Managing Offline Databases

SymmetricDS will continue to capture and retain changes for nodes that are not currently available on the network. This provides a great feature allowing full data sync recovery once the network is re-established. However, there is a trade-off in providing such a hands-off recovery option. The backlog of data being stored for all offline systems can grow indefinitely and slow down replication to healthy endpoints.

Managing these offline nodes becomes essential if they are common in your setup. Understanding how to best deal with them and recovery can keep your sync scenario healthy and performant. There are two factors to take into consideration when handling these offline scenarios.

Planned outages

If a node is not going to be available and it is planned for quite some time to be offline or maybe the location is permanently being shut down, this type of node should be unregistered completely from the system. Through the manage -> nodes screen select the node and on the registration button you can unregister the node directly to have it take an immediate effect and changes will no longer be gathered for that node and all existing eligible for purge immediately.

Unplanned outages

Turn on the “Watchdog” job to monitor for offline nodes and unregister them automatically if they pass a certain threshold setting. Setting up such a process ensures a healthy system that will not retain information for nodes that are no longer communicating.
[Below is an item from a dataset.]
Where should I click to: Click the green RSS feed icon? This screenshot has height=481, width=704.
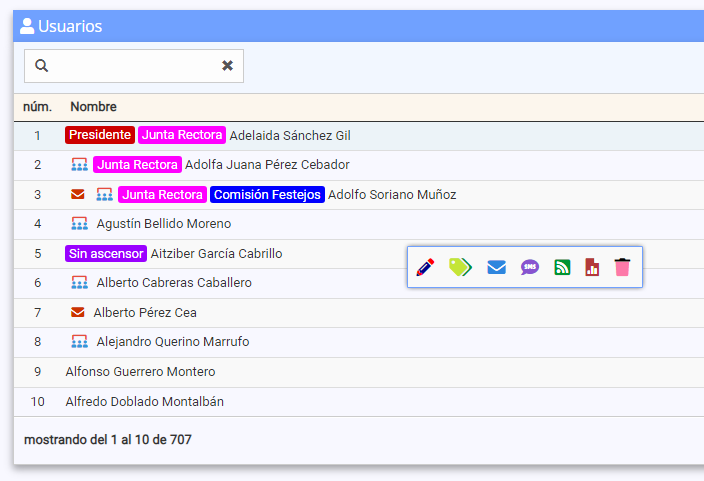(562, 267)
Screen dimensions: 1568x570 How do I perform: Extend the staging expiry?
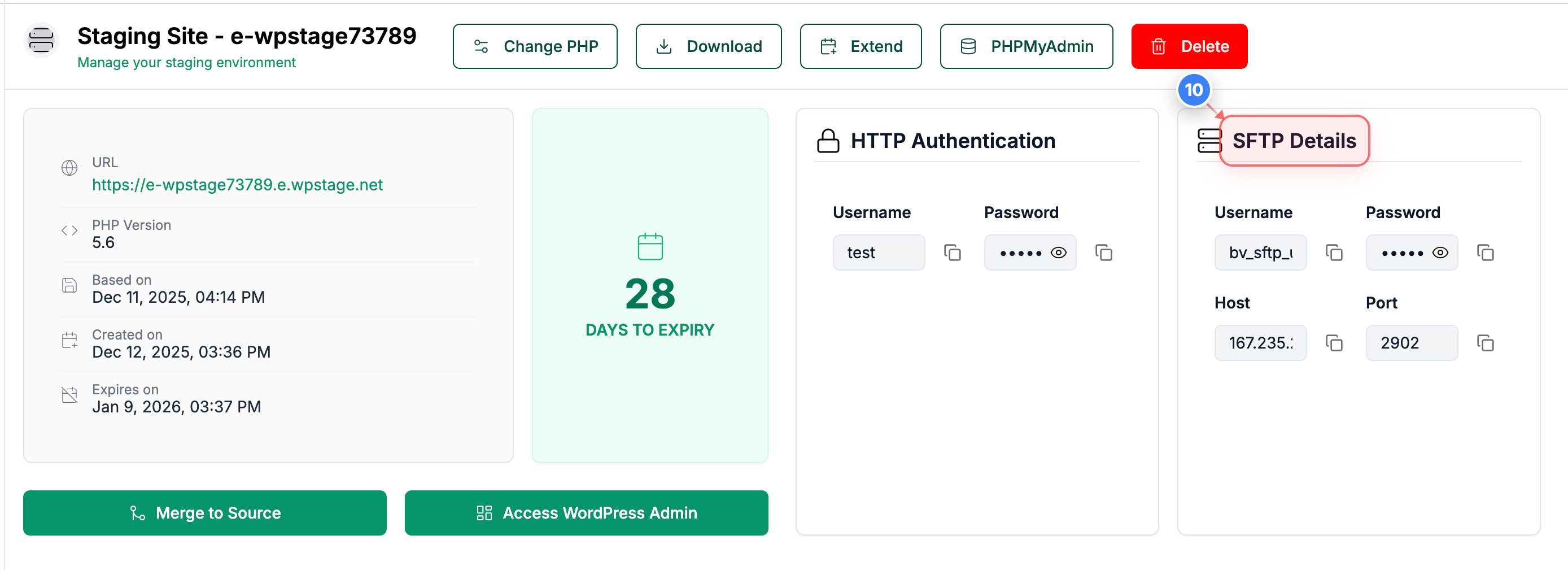pyautogui.click(x=861, y=46)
1. Turn on the Watchdog job

2. Set the parameter that controls the threshold the Watchdog job utilizes.

Set the following parameter to a value greater than 0 that will server as your threshold of how long a node can be offline before it is automatically removed from the sync scenario.

offline.node.detection.period.minutes=120

NOTE: Check the frequency at which the heartbeat job runs to set this parameter accordingly. By default, the heartbeat job runs every 15 min so this parameter should be set to a value greater than the rate at which the job runs. The setting above would remove a node after 2 hours if no heartbeats were received.